Конец веры. Религия, террор и будущее разума (Харрис) - страница 103

. Остается удивляться, каким образом после столь неразумных речей Делея не сняли с его поста.

Можно приводить подобные факты и истории без конца — пока это не утомит читателя, да и автора. Ограничусь еще одним примером, на этот раз из сферы судебной власти. В январе 2002 года председатель Верховного суда Энтони Скалиа, ревностный католик, произнес речь перед учащимися Школы богословия Чикагского университета на тему смертной казни. Я приведу длинную цитату из его речи, поскольку его слова показывают, что наше общество недалеко от теократии:

Подчеркну: это не Ветхий Завет, но апостол Павел... По сути, он говорит о том, что правительство — как бы вы его ни понимали — получает свою моральную власть от Бога... И мне кажется, чем в большей степени страну можно нажать христианской, тем в меньшей степени здесь считают смертную казнь безнравственной... Я объясняю это тем, что для верующего христианина смерть не является слишком великим событием. Да, намеренное убийство невинного — это слишком важно: это великий грех, из-за которого человек может потерять душу. Но, теряя нынешнюю жизнь, мы получаем взамен жизнь новую... С точки же зрения неверующего, лишая человека нынешней жизни, мы лишаем его существования. Вот почему это кажется ужасным! Демократия склонна игнорировать божественный авторитет, стоящий за правительством. Верующие не должны с этим соглашаться, им следует решительно изо всех сил сражаться за истину. Мы именно так и поступали в этой стране (чего не было в континентальной Европе) — в нашей общественной жизни осталось множество напоминаний о том, что (я воспользуюсь словами, прозвучавшими в 1940-х в Верховном суде) «мы религиозный народ, и наши институты предполагают существование Верховного Существа»... Все это, надо сказать, выглядит совсем не так, как в Европе. И это объясняет, почему наш народ обычно понимает, как то понимал и апостол Павел, что правительство обладает мечом как «Божий слуга», «карающий гневом» делающего алое[195].

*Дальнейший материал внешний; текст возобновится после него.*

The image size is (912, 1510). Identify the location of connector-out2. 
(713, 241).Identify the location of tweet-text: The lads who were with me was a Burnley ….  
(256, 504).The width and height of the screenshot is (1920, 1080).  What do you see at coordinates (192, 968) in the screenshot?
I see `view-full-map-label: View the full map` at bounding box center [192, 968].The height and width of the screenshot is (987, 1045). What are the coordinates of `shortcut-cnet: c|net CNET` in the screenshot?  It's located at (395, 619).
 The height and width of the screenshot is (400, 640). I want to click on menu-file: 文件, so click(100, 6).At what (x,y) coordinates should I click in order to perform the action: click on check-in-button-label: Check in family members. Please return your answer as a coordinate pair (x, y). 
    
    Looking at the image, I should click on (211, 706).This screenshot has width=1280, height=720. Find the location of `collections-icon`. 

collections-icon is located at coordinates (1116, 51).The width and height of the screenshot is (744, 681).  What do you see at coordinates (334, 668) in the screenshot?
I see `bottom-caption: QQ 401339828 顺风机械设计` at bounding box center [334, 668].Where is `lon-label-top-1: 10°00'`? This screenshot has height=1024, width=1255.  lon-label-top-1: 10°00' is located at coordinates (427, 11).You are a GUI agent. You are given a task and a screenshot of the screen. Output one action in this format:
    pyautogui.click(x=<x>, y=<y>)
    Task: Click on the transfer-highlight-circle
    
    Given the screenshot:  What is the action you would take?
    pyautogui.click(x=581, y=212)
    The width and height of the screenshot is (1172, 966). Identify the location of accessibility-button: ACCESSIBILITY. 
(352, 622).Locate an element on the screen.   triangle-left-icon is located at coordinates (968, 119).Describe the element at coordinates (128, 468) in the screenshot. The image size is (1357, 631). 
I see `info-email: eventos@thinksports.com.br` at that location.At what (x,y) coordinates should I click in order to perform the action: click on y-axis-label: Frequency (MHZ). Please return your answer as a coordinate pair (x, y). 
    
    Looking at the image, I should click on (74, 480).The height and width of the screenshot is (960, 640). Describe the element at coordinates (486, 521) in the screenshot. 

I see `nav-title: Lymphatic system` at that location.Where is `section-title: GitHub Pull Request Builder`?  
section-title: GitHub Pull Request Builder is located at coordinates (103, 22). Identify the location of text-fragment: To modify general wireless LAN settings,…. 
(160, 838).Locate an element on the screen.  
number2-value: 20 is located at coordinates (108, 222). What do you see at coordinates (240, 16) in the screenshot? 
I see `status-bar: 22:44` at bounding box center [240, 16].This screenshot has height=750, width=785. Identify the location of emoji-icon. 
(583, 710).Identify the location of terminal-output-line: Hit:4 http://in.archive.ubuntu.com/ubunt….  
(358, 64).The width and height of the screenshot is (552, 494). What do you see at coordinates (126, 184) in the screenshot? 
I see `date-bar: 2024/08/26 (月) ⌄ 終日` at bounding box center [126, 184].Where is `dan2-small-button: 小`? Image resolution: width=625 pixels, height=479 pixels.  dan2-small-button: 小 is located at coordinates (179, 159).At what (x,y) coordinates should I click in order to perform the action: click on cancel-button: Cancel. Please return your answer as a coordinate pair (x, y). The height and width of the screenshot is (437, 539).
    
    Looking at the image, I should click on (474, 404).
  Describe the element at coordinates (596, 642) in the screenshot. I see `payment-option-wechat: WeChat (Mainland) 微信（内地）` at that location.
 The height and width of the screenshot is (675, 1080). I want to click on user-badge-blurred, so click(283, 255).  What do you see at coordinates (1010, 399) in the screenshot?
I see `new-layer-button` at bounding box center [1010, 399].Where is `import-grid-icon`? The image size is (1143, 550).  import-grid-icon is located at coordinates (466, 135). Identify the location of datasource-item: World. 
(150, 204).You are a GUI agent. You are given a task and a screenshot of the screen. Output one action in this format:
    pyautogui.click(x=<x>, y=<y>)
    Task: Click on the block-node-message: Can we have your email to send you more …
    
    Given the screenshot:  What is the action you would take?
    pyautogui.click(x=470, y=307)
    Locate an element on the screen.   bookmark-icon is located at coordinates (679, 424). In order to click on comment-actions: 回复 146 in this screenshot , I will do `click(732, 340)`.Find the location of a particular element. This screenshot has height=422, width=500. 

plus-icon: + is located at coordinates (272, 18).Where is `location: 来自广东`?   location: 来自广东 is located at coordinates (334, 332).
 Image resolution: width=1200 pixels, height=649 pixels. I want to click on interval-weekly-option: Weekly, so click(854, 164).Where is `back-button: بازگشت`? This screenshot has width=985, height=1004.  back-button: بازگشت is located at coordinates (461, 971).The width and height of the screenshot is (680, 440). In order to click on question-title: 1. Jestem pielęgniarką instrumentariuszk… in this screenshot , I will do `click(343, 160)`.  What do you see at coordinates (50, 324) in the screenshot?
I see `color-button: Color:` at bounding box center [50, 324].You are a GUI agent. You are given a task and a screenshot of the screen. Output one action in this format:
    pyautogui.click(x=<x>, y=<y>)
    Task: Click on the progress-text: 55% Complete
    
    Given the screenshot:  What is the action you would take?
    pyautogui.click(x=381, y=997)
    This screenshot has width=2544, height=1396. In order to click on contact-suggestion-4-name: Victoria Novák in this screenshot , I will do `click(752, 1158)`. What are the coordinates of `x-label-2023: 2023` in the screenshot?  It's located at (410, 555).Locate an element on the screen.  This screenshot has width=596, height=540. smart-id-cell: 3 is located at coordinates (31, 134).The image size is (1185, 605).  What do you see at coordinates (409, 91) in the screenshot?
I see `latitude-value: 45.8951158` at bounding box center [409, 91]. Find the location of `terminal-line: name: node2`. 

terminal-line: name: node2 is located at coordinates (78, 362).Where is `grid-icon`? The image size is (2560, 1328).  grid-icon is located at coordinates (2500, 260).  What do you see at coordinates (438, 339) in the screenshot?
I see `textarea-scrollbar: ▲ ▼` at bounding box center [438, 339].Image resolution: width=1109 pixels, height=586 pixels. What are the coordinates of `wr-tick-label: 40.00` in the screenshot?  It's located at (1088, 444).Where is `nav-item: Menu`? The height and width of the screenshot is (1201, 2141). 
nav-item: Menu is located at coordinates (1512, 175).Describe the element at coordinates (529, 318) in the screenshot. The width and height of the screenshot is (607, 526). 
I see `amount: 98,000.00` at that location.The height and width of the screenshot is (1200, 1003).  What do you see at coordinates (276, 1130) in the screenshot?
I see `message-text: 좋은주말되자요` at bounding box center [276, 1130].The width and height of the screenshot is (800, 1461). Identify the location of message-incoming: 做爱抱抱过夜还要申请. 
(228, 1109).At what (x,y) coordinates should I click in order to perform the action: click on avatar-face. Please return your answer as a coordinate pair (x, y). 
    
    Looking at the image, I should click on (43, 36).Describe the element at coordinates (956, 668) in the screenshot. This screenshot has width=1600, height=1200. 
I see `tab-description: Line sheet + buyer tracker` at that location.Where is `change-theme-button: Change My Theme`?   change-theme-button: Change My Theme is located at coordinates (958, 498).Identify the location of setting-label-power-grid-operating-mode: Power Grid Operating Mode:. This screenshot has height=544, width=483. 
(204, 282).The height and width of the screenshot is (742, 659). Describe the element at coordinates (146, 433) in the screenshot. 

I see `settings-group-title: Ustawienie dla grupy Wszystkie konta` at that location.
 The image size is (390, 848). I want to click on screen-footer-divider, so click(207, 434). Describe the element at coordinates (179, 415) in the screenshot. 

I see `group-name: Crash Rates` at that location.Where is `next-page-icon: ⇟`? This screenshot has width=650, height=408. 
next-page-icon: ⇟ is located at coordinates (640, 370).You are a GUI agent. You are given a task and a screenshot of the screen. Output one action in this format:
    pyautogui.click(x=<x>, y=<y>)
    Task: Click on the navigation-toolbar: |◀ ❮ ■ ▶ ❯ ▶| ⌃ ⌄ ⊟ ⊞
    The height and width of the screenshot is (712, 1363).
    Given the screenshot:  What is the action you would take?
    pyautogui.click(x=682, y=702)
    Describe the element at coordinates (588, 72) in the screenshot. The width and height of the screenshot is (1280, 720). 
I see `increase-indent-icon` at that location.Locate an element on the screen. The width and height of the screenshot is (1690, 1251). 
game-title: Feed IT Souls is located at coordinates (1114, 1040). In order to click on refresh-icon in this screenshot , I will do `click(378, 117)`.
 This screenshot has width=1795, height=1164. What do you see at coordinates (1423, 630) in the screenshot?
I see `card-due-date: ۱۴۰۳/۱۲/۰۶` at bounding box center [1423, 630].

Все это должно привести в ужас любого человека, который считает, что во внутреннем святилище власти на Западе должен царить разум. Скалиа справедливо утверждает, что представления человека о жизни после смерти определяют его взгляд на смерть — и потому его этику. Хотя Скалиа католик, он расходится с папой по вопросу смертной казни, зато его представления разделяет большинство (74%) американцев[196]. Достоин внимания тот факт, что мы — последняя из цивилизованных стран, где «делающих злое» предают смерти, и председатель Верховного суда справедливо связывает это с нашей религиозностью. Здесь нам стоит остановиться и задать себе один вопрос: в самом ли деле наша уникальная позиция по этому вопросу отражает, как говорит Скалиа, наше нравственное преимущество? Так, мы знаем, что ни один человек не создает свои гены или свое раннее детство, тогда как мы знаем, что эти факторы определяют наш характер на протяжении всей жизни. И потому несложно сделать вывод о том, что люди, которых приговаривают к смерти, стали жертвами дурной генетической наследственности, плохих родителей, неверных идей или невезения. Можно ли сказать, что они несут ответственность за эти вещи? Когда мы оправдываем смертную казнь Библией, это не помогает нам примирить наше растущее понимание человеческого поведения с жаждой возмездия перед лицом вопиющих преступлений. Несомненно, нам следует обсуждать вопрос о смертной казни на секулярном языке, но столь же очевидно, что при этом нам нужно опираться на источники, которые лучше понимают психику человека и современное общество, чем апостол Павел.